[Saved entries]
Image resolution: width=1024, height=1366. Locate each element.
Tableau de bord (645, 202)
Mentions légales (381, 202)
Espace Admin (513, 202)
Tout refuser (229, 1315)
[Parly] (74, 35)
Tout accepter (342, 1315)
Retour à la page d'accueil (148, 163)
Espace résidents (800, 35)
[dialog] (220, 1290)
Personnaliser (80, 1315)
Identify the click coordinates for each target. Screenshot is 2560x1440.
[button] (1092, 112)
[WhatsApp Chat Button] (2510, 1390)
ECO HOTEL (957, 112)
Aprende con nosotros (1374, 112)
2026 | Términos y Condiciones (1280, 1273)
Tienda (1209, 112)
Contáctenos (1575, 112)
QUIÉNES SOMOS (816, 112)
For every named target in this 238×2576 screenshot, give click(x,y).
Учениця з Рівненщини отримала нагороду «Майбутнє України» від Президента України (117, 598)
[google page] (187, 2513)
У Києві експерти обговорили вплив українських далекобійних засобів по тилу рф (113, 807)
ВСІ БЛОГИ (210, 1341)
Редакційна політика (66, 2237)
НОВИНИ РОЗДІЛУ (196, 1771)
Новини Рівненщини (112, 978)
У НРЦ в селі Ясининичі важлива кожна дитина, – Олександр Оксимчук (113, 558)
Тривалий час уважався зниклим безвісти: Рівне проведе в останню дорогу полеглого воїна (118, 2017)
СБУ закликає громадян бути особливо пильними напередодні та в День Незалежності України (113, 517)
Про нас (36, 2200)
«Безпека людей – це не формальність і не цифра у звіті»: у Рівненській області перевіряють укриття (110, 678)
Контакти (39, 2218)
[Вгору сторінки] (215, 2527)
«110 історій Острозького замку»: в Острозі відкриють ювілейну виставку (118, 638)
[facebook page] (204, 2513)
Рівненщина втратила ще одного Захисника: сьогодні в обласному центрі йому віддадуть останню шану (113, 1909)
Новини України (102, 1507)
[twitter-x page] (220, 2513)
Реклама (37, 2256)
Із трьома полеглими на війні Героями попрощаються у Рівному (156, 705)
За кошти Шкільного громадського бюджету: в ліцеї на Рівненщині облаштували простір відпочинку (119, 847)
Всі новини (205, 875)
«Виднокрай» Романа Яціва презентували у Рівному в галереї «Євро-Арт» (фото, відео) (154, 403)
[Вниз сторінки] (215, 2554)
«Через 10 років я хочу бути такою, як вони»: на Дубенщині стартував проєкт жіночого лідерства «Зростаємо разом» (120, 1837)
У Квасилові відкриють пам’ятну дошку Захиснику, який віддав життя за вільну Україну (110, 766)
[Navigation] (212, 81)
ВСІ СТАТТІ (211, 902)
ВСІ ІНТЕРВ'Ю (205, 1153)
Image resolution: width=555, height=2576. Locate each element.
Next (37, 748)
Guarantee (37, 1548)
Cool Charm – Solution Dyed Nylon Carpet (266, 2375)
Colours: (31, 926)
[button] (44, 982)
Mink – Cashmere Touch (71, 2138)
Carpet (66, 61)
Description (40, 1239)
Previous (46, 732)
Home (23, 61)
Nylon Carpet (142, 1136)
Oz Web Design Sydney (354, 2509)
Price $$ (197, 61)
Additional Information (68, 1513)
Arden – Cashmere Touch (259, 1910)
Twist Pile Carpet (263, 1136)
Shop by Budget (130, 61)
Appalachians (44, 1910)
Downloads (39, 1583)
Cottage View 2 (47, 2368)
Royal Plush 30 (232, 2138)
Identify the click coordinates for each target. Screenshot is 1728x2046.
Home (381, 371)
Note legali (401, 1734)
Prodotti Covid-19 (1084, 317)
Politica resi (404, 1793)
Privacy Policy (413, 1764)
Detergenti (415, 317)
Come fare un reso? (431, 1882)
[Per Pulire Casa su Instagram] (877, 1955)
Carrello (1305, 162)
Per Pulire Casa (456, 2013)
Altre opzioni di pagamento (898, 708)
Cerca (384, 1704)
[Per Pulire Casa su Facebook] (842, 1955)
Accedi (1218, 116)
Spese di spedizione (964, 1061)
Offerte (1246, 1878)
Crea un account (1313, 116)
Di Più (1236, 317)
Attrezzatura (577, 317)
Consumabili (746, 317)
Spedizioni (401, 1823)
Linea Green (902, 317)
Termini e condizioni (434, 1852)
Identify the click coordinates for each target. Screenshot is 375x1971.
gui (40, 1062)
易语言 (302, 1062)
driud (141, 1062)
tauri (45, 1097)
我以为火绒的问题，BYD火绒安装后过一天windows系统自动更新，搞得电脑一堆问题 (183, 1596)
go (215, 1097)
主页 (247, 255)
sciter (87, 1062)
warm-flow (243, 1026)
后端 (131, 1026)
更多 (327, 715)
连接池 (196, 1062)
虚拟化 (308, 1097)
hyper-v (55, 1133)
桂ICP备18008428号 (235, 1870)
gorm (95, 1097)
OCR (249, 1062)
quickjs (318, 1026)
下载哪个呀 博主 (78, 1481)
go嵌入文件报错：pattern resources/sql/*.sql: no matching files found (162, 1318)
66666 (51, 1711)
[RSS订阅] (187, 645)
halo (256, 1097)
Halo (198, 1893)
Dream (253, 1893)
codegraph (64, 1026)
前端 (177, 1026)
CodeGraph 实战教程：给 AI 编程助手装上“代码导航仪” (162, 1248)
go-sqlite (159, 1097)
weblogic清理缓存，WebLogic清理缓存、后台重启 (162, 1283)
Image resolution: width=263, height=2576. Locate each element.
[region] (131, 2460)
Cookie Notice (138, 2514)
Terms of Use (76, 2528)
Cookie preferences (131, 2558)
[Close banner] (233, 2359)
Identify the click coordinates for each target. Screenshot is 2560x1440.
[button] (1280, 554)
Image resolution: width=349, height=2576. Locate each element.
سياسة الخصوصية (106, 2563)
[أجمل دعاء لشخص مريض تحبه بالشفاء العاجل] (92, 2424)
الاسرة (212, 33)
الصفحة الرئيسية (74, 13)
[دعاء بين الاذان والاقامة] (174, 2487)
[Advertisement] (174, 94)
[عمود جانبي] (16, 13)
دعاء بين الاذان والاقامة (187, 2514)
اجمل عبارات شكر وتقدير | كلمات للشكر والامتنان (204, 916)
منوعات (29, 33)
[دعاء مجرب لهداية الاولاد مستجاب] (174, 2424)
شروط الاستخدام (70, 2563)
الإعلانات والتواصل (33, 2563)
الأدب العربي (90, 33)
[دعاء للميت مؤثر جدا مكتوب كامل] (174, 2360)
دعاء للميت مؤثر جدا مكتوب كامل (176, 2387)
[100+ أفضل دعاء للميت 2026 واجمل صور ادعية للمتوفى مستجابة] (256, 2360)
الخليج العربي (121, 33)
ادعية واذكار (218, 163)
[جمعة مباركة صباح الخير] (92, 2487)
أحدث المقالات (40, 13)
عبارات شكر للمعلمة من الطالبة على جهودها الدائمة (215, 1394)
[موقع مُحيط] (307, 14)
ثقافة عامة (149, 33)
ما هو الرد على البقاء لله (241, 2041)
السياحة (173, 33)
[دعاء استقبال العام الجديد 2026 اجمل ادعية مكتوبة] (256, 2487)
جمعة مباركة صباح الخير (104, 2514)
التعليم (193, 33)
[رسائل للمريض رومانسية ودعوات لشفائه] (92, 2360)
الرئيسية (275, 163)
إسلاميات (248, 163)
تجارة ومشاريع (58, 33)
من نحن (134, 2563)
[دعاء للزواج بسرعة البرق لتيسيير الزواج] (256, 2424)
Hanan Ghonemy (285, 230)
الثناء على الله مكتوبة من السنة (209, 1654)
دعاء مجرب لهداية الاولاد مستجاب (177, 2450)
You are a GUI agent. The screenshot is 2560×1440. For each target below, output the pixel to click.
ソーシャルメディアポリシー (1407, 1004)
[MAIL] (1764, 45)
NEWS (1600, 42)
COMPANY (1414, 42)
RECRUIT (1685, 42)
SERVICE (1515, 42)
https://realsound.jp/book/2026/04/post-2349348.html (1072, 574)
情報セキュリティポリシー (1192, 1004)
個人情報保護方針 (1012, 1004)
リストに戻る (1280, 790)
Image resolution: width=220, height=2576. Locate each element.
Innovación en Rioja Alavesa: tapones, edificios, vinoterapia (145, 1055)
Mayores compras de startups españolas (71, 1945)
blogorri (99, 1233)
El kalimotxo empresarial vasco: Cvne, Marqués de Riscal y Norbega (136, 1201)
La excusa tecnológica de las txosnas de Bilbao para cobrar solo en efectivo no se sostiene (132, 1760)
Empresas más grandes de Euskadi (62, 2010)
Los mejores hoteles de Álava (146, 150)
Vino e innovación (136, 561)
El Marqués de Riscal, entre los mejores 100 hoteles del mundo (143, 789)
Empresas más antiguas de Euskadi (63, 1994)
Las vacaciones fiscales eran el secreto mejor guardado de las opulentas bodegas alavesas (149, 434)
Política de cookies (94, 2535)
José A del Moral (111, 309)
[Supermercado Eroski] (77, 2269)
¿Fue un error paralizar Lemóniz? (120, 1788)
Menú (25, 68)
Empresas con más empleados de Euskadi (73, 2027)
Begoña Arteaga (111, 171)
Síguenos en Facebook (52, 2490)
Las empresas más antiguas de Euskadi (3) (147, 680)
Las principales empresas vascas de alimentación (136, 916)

REQUIREMENT: Working through the records, copy each line in which the word "مباركة" appears.

RESPONSE FOR THIS EXERCISE:
[جمعة مباركة صباح الخير] (92, 2487)
جمعة مباركة صباح الخير (104, 2514)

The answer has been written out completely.